The provision of this kind of challenging experiences aimed at improving History learning is the main research problem we attempt to solve. Our first contributions in this field fall into the scope of the Horizon H2020 project Crosscult1, where the authors have developed a pilot application that allows a Humanities expert to create edutainment experiences driven by narratives (texts) about different topics and quiz games for the target audience (see details in Daif et al., 2019). The expert is assisted in this task by a user-friendly tool that discovers associations among historical facts and concepts that are meaningful in the theme of the created experience, resorting to a central repository of knowledge that has been populated by recovering resources from Linked Data initiatives (mainly DBpedia2 and Europeana3).

Along with the nodes that represent concepts in each association, our quiz games incorporate the so-called question nodes. In particular, each question node presents a question about the topics of the expert-provided narrative, along with a set of choices that include the right answer (which is also identified by the expert) and other wrong alternatives called distractors. Arousing the users’ enthusiasm about our quiz games and inspiring them to wish to discover more requires the distractors to be chosen carefully. First, distractors cannot be clearly-false too-trivial options, as this would cause the user to lose interest in the game. Second, distractors must be related to the right answer in a meaningful and ingenious manner, in such a way that the quiz promotes the reflection of the users and besides attracts their attention. Third, distractors must be selected considering the particular level of knowledge of each user on the theme of the expert-created experience, thus avoiding that the responses selected for a knowledgeable visitor discourage other not-so-knowledgeable users (who will probably fail most questions if we use the same distractors for both profiles of players). Lastly but not least, our distractors should enable to deal with a huge diversity of themes with the goal of attracting a wide spectrum of potential visitors with very different interests.

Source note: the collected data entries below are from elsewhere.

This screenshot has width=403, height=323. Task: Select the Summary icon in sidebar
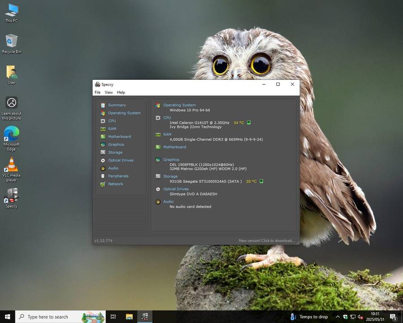tap(103, 105)
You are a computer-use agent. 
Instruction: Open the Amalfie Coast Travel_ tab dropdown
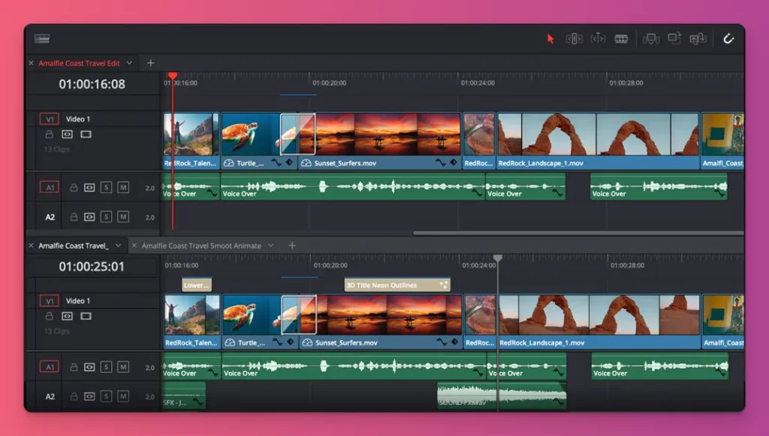pos(117,245)
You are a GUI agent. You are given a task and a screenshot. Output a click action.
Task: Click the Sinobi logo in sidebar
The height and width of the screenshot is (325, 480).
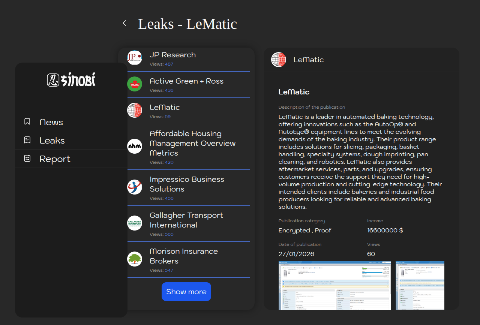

Meeting above requirements, and especially attending to the diversity of visitor-oriented experiences currently demanded, requires high levels of customization that would be hard to manually manage by the organization’s staff. For that reason, we contribute with a proposal that first builds a tailor-made corpus by retrieving (from Wikipedia) relevant documents about the theme of the experience. Next, we automatically select (from those texts) a set of meaningful distractors for each question, according to the particular level of knowledge of each user on the corresponding topic. For that purpose, we harness public structured knowledge repositories bound to Linked Open Data initiatives (where a huge amount of concepts about History are linked and semantically described), Natural Language Processing (NLP) techniques, and word embeddings of the Word2Vec tool, where the knowledge discovery is supported by a neural network that is trained over the customized corpus (Mikolov, Chen, Corrado, & Dean, 2013).

Our approach brings significant benefits for cultural organizations, which will not foreseeably have specialized staff capable of manually creating valuable games on a wide variety of topics (especially if they are small and medium-sized institutions). Also, our automatic selection of distractors permit to deploy custom-tailor games, enabling to deal with recurring changes in both the users’ preferences and the topics posed in highly-dynamic experiences. This would enable, for instance, to select different distractors for a given question depending on the personal profile (i.e., interests and knowledge on the game theme) of the visitors who attend the venue throughout the day. Obviously, the provision of such visitor-oriented tailor-made games would be unfeasible by a Humanities expert in the abscence of automatic assistance.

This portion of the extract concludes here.